Alan Wake, released in 2014, was about as scary as a TV adaptation of a Stephen King story. It was tense and dark, but rarely very scary. Alan Wake 2, though, is a different beast altogether. As you try to solve the mystery plaguing Bright Falls as FBI agent Saga Anderson, and try to escape the Dark Place as Alan Wake, developer Remedy offers up a much scarier, more dangerous world.
Phasmophobia asks the timeless question: What, are you chicken? Sure, you can play Phasmophobia, a game patterned after ghost-hunting shows, on your own. But it's best played as a group of 2-4 players. Use different tools and information to track and identify hostile ghosts, but if you get caught yourself, you won't make it out of the place alive. Phasmophobia manages to both be hilariously janky and utterly terrifying at the same time. See also: Lethal Company.
One of the biggest problems with survival horror games (like the aforementioned Resident Evil 7) is that they want to give you a sense of progression, letting you power up over the course of the game. But monsters are much less scary when you have a dimensional pocket with a half-dozen different weapons to fight with.
GTFO doesn't care. GTFO is a first-person cooperative tactical shooter game inspired by horror stories like the SCP Foundation database. You play as a prisoner forced to explore and complete objectives in a sprawling, maze-like facility. If you and your companions communicate and plan, then maybe you can make it out. But oftentimes, you'll be quickly overwhelmed by unspeakable horrors, and forced to start over.
September 25 marked the 23rd anniversary of the release of Silent Hill 2 for PlayStation 2. October 8 marks the release of the long-awaited remake (shown above) of the classic horror title. Reviews from critics look overwhelmingly positive, but the original game still holds up.
The original Silent Hill 2—as well as the other earlier games—put you in a foggy, empty town populated only by terrifying, mutilated, and mutated monsters.

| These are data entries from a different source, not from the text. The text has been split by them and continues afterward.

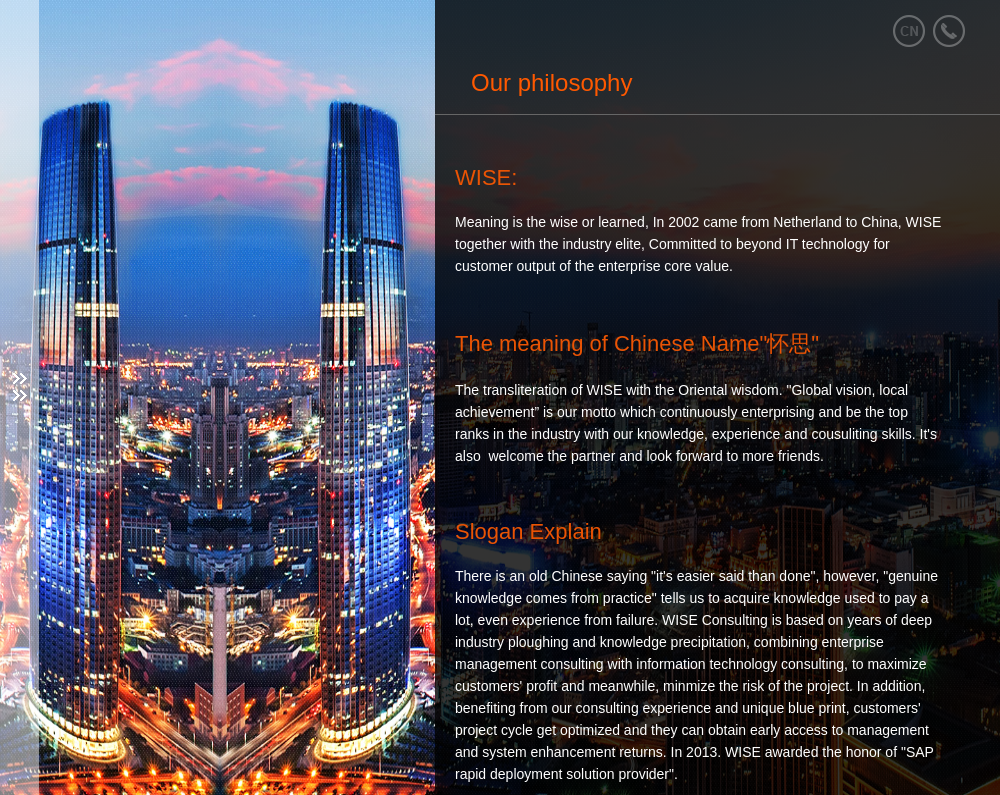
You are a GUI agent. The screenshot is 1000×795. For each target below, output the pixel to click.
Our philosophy (551, 82)
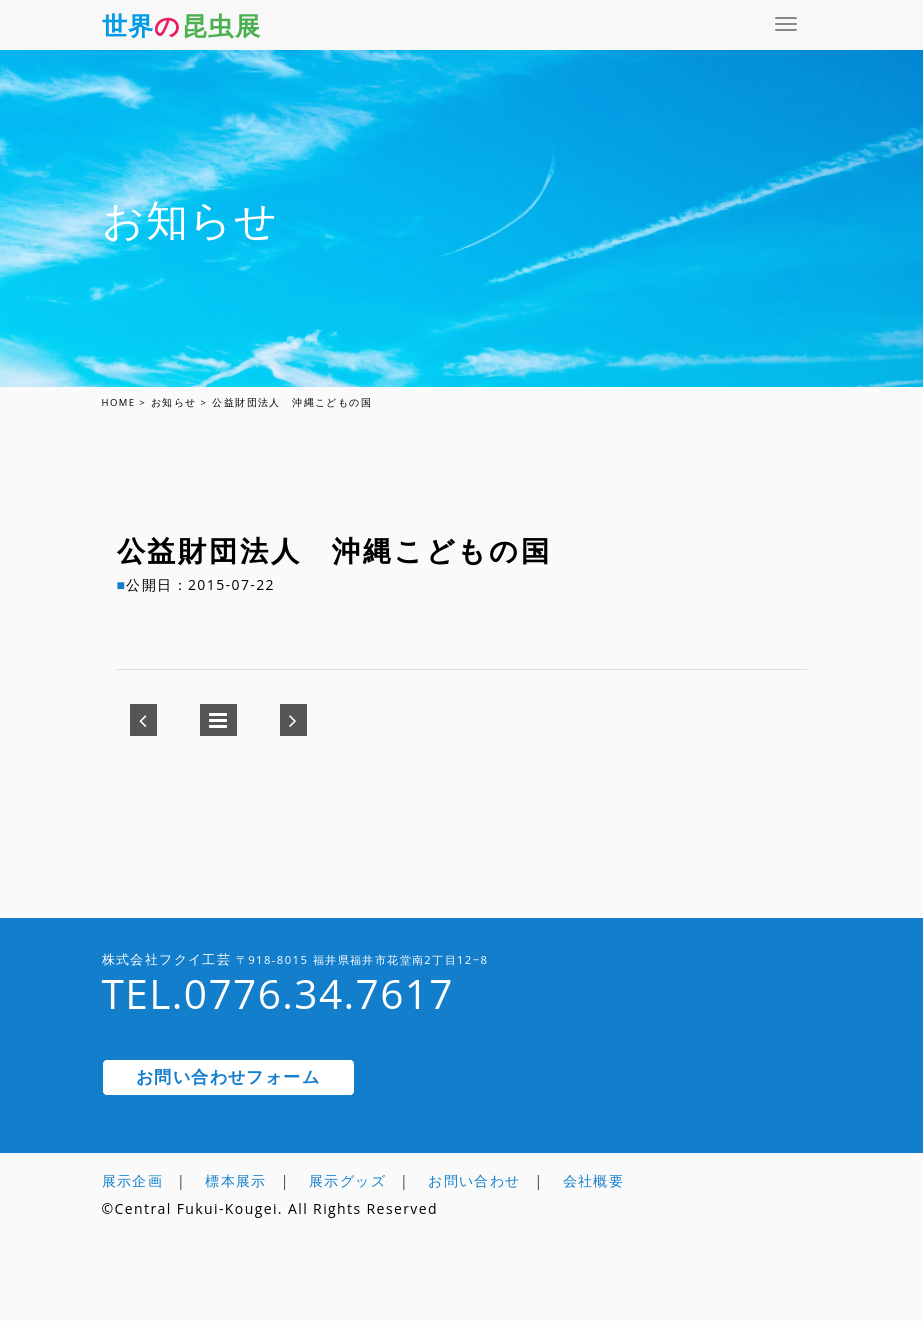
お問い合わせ (474, 1180)
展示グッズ (347, 1180)
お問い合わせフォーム (228, 1076)
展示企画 (133, 1180)
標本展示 (236, 1180)
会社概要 (594, 1180)
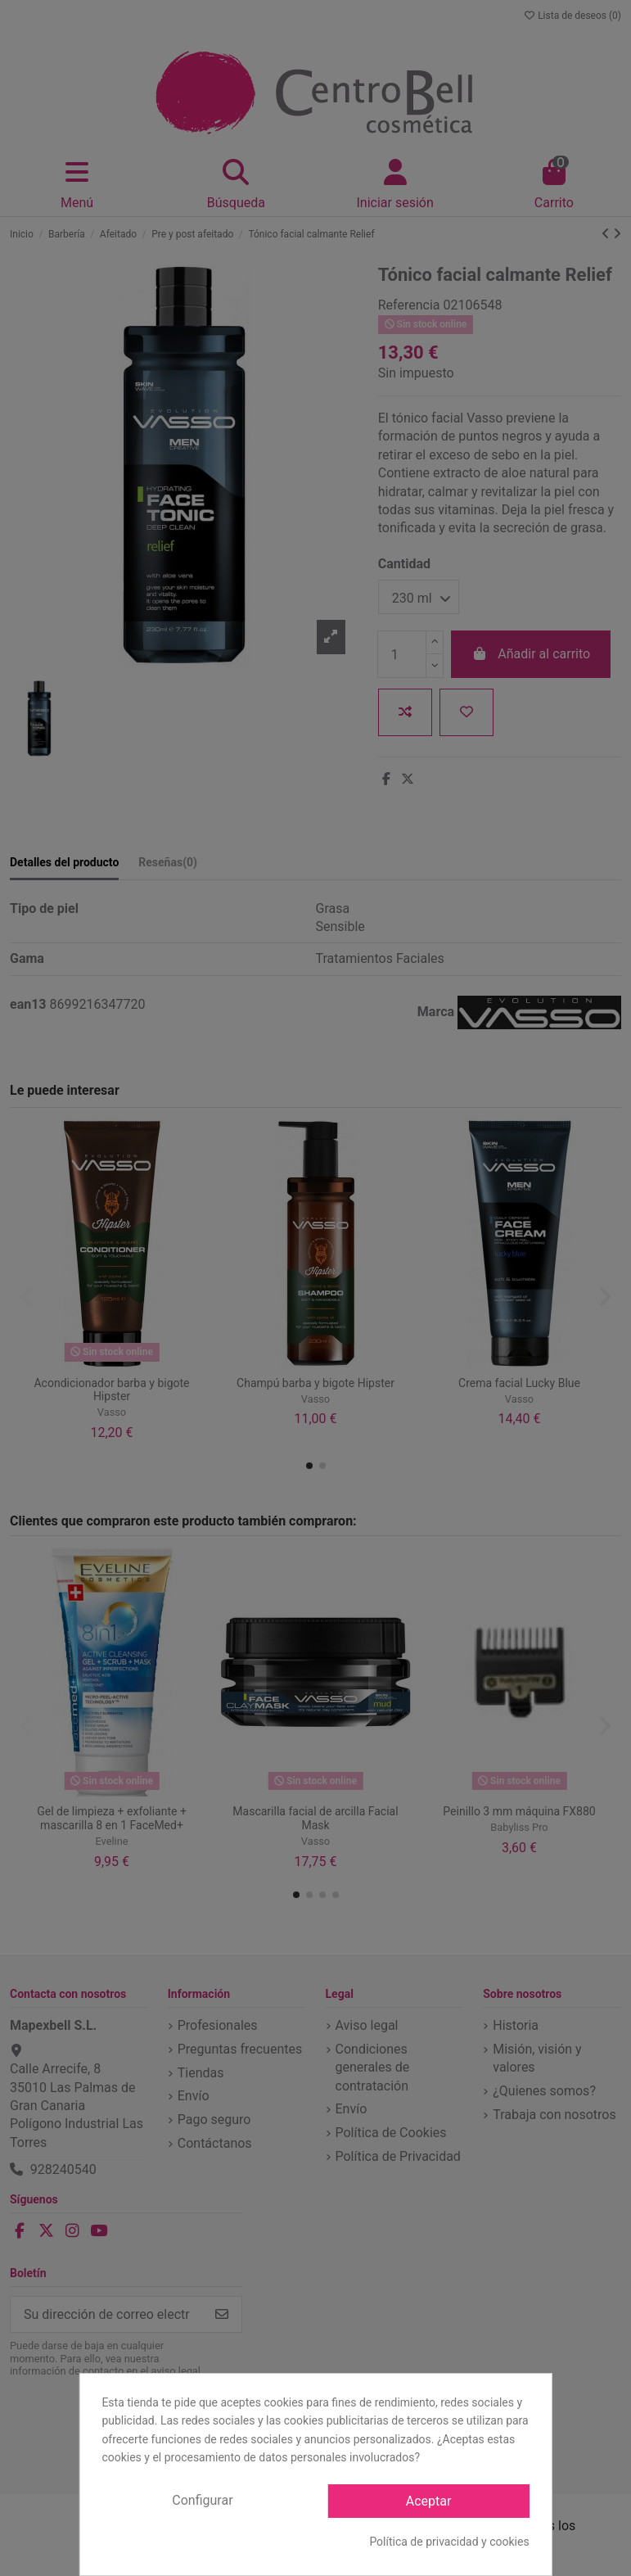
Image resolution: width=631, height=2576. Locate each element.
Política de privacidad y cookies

The creators used the game's real and "other" worlds to explore themes of loss, guilt, and cruelty, helped along by maybe the most iconic horror villain in all of video games: Pyramid Head. See also: Silent Hill and Silent Hill 3—the latter if only for the terrifying mirror scene late in the game.

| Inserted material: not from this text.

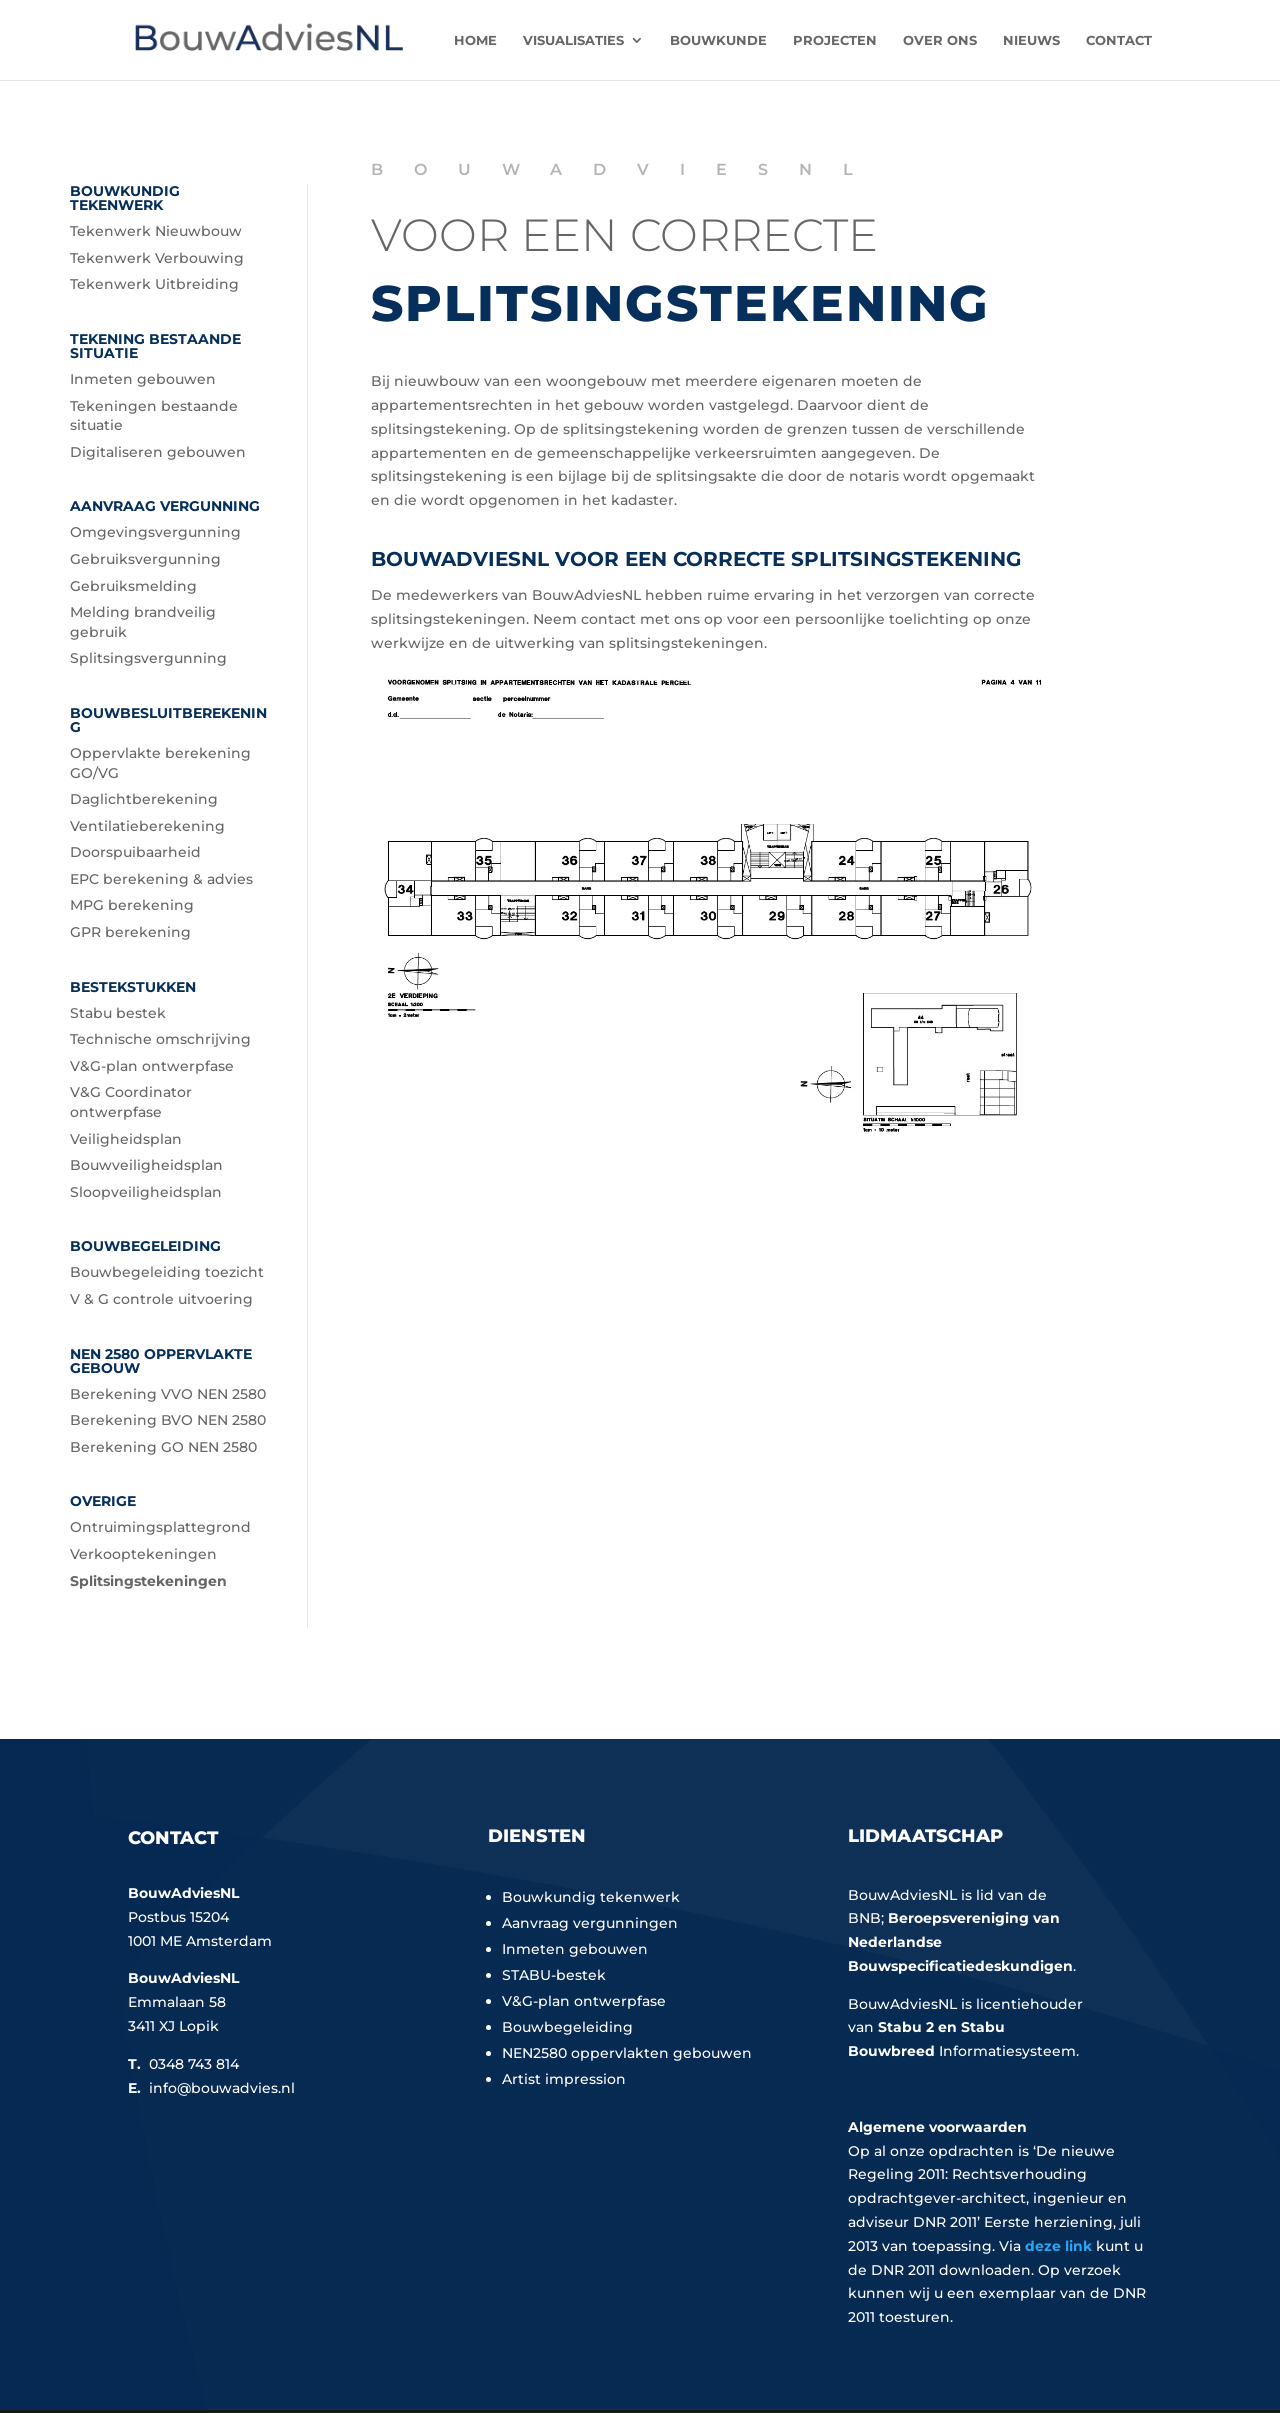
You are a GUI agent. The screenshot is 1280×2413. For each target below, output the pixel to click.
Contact (1119, 40)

For an action-packed take on horror, you can't go wrong with Dead Space and Resident Evil 2. Both received excellent remakes in the last few years that updated them for modern sensibilities regarding game control and navigation, and overhauled the visuals while retaining their style. Both games offer an over-the-shoulder camera, puzzle-solving, and a focus on ammo conservation. Dead Space is a science-fiction horror story akin to The Thing, while Resident Evil 2 is a quintessential zombie story.